I predicted the order of proceedings on Friday...

6pm finish work
6.15pm arrive home from work - get straight in shower, wash/dry/straighten hair
7pm get into bed for a nap
8.30pm wake up, get dressed (including getting changed 15 times), slap make up on
9pm ring and find out where everyone else is
9.30pm after further procrastination and outfit changes, leave the flat
9.45pm find gang and get first drink in
11pm locate warehouse party
11.15pm get drinks in, start bopping
11.30pm Columbo bored of warehouse party and starts petitioning to leave
1am Mars bored of warehouse party and starts petitioning to leave
2am leave warehouse party and make way back to Schroeder and Columbo's flat
2.15am continue party in flat - now known as 'flat party'
2.30am assume regular positions as night takes on familiar feel
4am lose a few to booze and sleep requirements
5am realise flat party is running dry of supplies
5.30am desperation sets in as we try to obtain supplies
6.30am realise party is over
7am go to bed
3pm wake up - begin two day recovery process

Although close, it wasn't exactly how it ended up happening. Best laid plans and all that... Basically my 'nap' was slightly longer than i intended, and the waking up process wasn't exactly as speedy as i'd anticipated. So at around 10pm i set off to meet the group up in the Northern Quarter, about a 20 minute walk from my house. Bad idea - was wearing new boots and feet got thoroughly butchered. Anyway, found the gang who were just about to move to another bar.

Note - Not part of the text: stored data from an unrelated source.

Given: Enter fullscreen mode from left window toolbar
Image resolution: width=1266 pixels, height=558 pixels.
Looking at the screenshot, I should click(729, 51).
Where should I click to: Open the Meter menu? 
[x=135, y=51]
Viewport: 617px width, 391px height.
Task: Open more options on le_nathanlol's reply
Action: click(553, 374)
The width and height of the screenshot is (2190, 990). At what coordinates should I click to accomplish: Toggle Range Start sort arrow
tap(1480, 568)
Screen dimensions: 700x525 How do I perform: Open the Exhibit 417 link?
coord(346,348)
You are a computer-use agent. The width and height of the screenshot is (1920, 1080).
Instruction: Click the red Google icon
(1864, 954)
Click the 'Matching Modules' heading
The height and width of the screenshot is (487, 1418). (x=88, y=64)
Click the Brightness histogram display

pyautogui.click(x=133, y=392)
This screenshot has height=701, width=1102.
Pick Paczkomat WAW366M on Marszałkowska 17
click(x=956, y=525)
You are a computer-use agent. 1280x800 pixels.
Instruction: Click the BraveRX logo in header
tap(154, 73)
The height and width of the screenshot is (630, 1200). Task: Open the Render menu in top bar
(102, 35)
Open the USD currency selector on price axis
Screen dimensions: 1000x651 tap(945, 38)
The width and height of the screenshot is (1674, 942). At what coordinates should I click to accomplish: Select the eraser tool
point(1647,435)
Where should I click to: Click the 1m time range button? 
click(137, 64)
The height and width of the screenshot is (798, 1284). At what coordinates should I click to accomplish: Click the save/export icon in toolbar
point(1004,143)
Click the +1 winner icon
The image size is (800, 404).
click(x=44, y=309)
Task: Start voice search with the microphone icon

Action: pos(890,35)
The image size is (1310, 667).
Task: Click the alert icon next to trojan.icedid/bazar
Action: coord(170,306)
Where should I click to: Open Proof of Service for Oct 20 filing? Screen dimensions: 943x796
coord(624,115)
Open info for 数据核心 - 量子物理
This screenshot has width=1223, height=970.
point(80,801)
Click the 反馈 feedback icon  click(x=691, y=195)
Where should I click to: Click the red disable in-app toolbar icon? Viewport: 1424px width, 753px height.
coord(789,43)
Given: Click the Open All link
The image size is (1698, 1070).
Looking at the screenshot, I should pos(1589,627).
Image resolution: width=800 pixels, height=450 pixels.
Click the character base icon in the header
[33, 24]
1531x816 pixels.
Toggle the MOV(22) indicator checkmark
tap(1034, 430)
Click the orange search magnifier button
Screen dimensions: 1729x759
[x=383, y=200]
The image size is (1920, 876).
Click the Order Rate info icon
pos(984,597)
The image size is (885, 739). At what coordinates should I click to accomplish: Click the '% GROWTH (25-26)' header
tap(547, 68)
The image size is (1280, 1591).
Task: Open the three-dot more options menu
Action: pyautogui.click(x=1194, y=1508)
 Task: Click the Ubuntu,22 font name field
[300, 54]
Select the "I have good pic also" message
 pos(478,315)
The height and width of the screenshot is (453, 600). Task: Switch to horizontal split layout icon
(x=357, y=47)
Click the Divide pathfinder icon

Ever since picking up these tickets two months ago, Schroeder has been begging me to 'put the tickets in a safe place!'... i deemed my wallet was a pretty safe place, and although he didn't think it was a good idea to keep them on my person in case i lost my bag or something, i figured they were right next to my passport which is one thing i like to have with me, just in case i wanna do one out of this country at a moment's notice. ANYWAY, for reasons unknown, i thought i'd leave my passport and wallet at home last night, and just take out what i needed.

We moved on to another bar and were ordering drinks as i stuck my hand down my top to pull out my money, Columbo asks what the hell i'm doing. I explained that i didn't bring my wallet tonight, just the essentials. Schroeder looks at me saying 'you remembered the tickets though, right?'... Uhh... It took a good couple of minutes to convince Columbo and Schroeder that i wasn't joking when i said i didn't have them, and it wasn't until i started backing out of the pub that they finally believed me. Fucking fuck!

So i get a taxi, zoom back to my house, collect tickets, zoom back to bar. About to order a drink, when someone notices written on the tickets it says LAST ENTRY 11.30pm. It was at that point 11.25pm and panic ensues. Drinks are abandoned, not that i ever had one - and all seven of us pile into a taxi. I am the last one to hop in and there is a distinct lack of space as i dither at the door the group yells at me to GET IN. No where to sit, so i plonk myself on the floor, certain of imminent death.

As i appear to be the only girl in the group wearing a bra, it was therefore my responsibility to smuggle the drugs in, it was a rave after all. We line up and i notice an absolute plethora of police and security and the fact that i still haven't managed to get one single drink in starts to effect proceedings. Tried to be cool, but couldn't help wondering if i'd get deported for getting caught with so many pills on me. Thankfully (most likely due to my age and apparent sobriety) i was not stopped or checked at all. Result.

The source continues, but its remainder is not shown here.